9) Passage d’un modèle d’achat pluri-canal à un modèle omnicanal
Cette évolution est facilitée, d’une part, par l’utilisation des possibilités offertes par les technologies de la logistique et de la communication afin de rendre l’expérience d’achat satisfaisante et, d’autre part, par la modification profonde des mentalités des
commerçants. Un nouveau mode de vie créé par l’interconnexion des objets et la robotique émerge. En moins de vingt ans nous sommes passés du monocanal avec liaison quasi unique consommateur-magasin au multi ou pluri canal avec possibilités d’emprunter plusieurs moyens sur la route de l’achat : magasin, internet, catalogue, mais sans interconnexion entre les différents canaux. Aujourd’hui l’omnicanal avec intégration totale par le distributeur de la logistique et de la vente se fait jour. Le consommateur peut utiliser, sans restriction, les différentes combinaisons qui mènent à l’achat : magasin, ordinateur, téléphone et catalogue. Demain l’omnicanal sera encore enrichi par la prise en compte, par le distributeur, de la dimension relationnelle et de l’expérience d’achat de ses clients.
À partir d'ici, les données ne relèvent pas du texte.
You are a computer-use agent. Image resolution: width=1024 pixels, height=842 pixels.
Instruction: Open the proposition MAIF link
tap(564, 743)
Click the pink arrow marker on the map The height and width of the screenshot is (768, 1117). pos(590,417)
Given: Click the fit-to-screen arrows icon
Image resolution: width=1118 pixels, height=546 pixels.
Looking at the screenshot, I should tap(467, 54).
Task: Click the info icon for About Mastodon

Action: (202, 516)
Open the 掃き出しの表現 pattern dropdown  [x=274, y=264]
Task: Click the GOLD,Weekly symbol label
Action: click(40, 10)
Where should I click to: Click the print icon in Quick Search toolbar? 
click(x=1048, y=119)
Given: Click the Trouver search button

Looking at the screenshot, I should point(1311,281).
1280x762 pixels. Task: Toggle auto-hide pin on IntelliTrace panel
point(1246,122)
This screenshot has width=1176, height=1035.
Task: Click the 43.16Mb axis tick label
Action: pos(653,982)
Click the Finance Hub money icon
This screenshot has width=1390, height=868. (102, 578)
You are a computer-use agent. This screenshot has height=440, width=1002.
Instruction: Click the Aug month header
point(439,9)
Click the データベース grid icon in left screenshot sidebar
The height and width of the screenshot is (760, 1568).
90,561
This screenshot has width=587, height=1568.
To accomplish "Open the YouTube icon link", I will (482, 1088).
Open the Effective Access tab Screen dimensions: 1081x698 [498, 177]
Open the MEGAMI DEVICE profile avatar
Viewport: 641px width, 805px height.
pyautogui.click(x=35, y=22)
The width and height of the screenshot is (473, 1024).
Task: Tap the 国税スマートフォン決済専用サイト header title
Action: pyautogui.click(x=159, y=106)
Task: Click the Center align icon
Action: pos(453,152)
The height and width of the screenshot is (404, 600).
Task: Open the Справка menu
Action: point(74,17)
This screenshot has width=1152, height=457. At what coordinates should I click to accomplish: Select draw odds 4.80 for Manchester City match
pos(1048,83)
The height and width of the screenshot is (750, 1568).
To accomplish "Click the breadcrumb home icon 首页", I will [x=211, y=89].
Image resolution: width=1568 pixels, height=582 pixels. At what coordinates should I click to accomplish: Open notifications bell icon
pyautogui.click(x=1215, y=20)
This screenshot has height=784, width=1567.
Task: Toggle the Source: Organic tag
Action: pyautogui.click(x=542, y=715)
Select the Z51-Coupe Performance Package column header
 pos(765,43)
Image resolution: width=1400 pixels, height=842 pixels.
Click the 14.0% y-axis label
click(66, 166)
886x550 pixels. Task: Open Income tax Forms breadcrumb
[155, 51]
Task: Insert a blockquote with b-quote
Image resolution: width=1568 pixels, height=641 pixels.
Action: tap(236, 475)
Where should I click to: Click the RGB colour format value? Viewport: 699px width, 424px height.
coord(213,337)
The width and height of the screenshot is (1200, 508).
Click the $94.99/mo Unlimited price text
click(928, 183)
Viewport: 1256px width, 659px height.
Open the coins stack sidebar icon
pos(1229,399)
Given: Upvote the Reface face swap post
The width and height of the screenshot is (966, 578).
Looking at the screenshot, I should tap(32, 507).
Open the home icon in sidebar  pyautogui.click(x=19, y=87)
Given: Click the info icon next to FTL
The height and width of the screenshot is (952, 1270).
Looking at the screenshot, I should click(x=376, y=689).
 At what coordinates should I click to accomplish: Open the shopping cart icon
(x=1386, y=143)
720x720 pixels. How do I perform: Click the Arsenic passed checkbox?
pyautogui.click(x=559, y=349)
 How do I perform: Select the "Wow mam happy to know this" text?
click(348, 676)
10) Le tourisme d’achat préoccupation spécifique et croissante pour les détaillants suisses
La faible taille du territoire, la recherche d’un choix plus étendu et surtout le niveau élevé des prix, en particulier dans l’alimentaire, explique qu’une large part de la population s’approvisionne à l’étranger.
En 2014 on estimait que le tourisme d’achat représentait pour les commerçants suisses un manque à gagner de 10 milliards (10% des 100 milliards de francs réalisés par le commerce de détail suisse). En 2015, à la suite de la réévaluation du franc suisse par rapport à l’euro, le phénomène s’accentue. L’hémorragie est maintenant estimée à 15 milliards alors même que le marché du commerce de détail est quasi stagnant. Les distributeurs devront considérer que les milliards de francs d’achats faits par les Suisses à l’étranger sont définitivement perdus, à moins que le taux de change euro/franc actuel ne soit fondamentalement bouleversé. La société suisse participera in fine au village mondial. La technologie, l’information globale et personnelle diffusée par les réseaux sociaux sont plus efficaces que des armées pour envahir un pays qui, jusqu’à une période récente, a su largement garder ses spécificités. On ne peut pas contrecarrer l’aspiration d’une population à vivre comme les autres, de disposer de tous les produits et services mondiaux, de suivre les modes, mêmes éphémères, qui envahissent la planète. Cette tendance à la globalisation n’exclut d’ailleurs pas un respect et une certaine fascination pour la tradition. L’avenir est toujours incertain et certaines des prévisions de long terme peuvent se révéler inexactes. Une chose est pourtant toujours vraie, les individus recherchent des solutions pour satisfaire leurs besoins fondamentaux individuels : se nourrir, se loger, se vêtir, se distraire, être en bonne santé. Par ailleurs, l’homme étant aussi un animal social, ces besoins s’expriment aussi dans un cadre collectif (partager, communiquer, paraître, se comparer, séduire, etc.). Depuis toujours le commerce a su répondre à la fois aux besoins individuels et aux besoins sociaux. L’échange, par exemple, se fait maintenant à travers les repas pris entre amis et à travers les réseaux sociaux. L’achat de demain combine avec fluidité le magasin physique et le magasin virtuel. Nous sommes engagés sur la voie de l’omnicanal. Internet ne se substitue pas à la vente en magasin mais vient enrichir l’expérience d’achat.